RE: Ken Acton Plumbing and Heating Inc.
As you will recall, we act as solicitors to the United Association, Local Union 527.
In a decision dated October 31, 1991, the Ontario Labour Relations Board certified Local Union 527 as bargaining agent for a bargaining unit of employees of Ken Acton Plumbing and Heating Inc. Pursuant to Section 145(4) of the Labour Relations Act, the Company became bound on that date to the Provincial Agreement between the Mechanical Contractors Association of Ontario and the Ontario Pipe Trades Council for construction work in the industrial, commercial and institutional sector. This means, inter alia, that employees in the bargaining unit working in the I.C.I. sector must be members in good standing of the Union and that the proper wages and benefits must be paid to them.
By letter dated November 15, 1991, Mr. Jack Porter, Business Manager of Local Union 527 invited your client to meet with him at a convenient place on November 25 to discuss their contractual relationship. By letter dated November 20, 1991, Mr. Acton indicated to Mr. Porter that he could not meet until December 20 or January 17, 1992 in your offices.

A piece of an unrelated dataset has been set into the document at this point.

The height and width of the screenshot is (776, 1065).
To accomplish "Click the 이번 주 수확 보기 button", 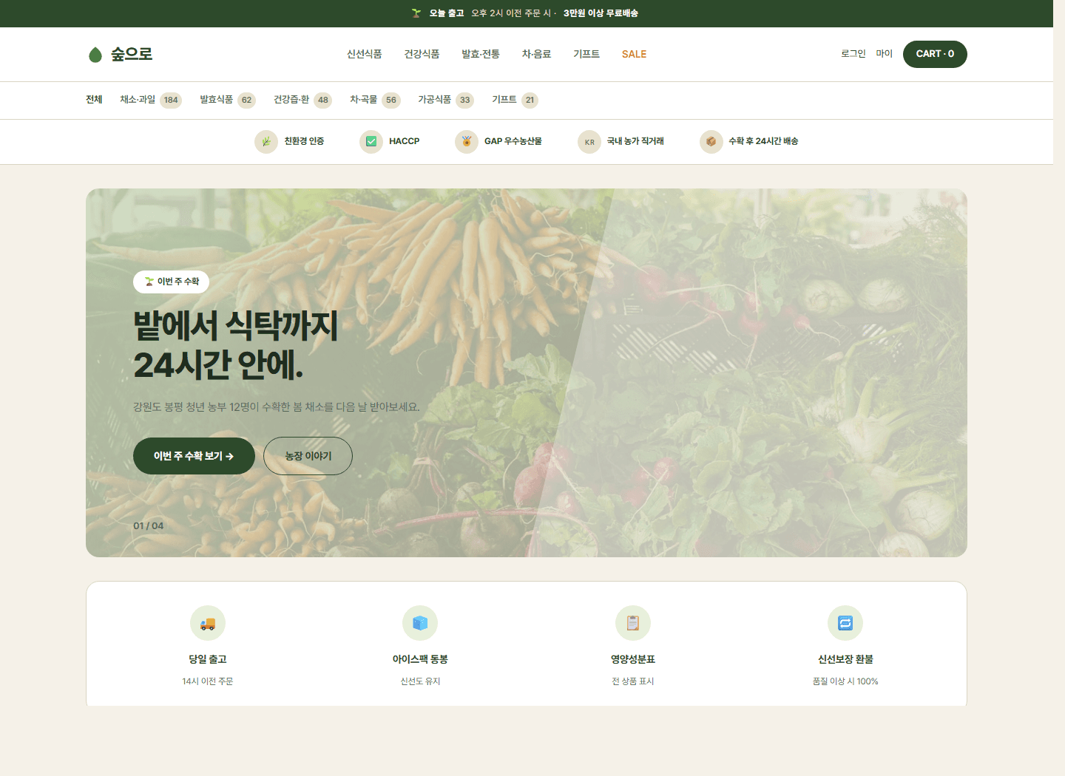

We wish to impress upon you that Mr. Acton's inability to meet with our client does not absolve the company from its obligations under the collective agreement. From the date of the Board's decision, Ken Acton Plumbing and Heating Inc. has been liable for any violation of the collective agreement. The subject of a "transition period" to allow the Company to order its affairs was raised by you when we attended at the Labour Relations Board. Presumably this could have been addressed by the parties at the proposed November 25 meeting. The inordinate delay in meeting proposed by your client suggests that this is no longer a concern to him.
Mr. Porter requested a list of the jobs which the Company has under way as well as a list of future jobs secured as of October 31 as well as a list of employees (presumably bargaining unit employees). At the very least, your client should send this information to Mr. Porter immediately and arrange a telephone conference call between Mr. Acton, Mr. Porter and yourself in lieu of a personal meeting.
We must emphasize that our client will take any legal action necessary to ensure that the terms and conditions of the collective agreement are honoured by Ken Acton Plumbing and Heating Inc.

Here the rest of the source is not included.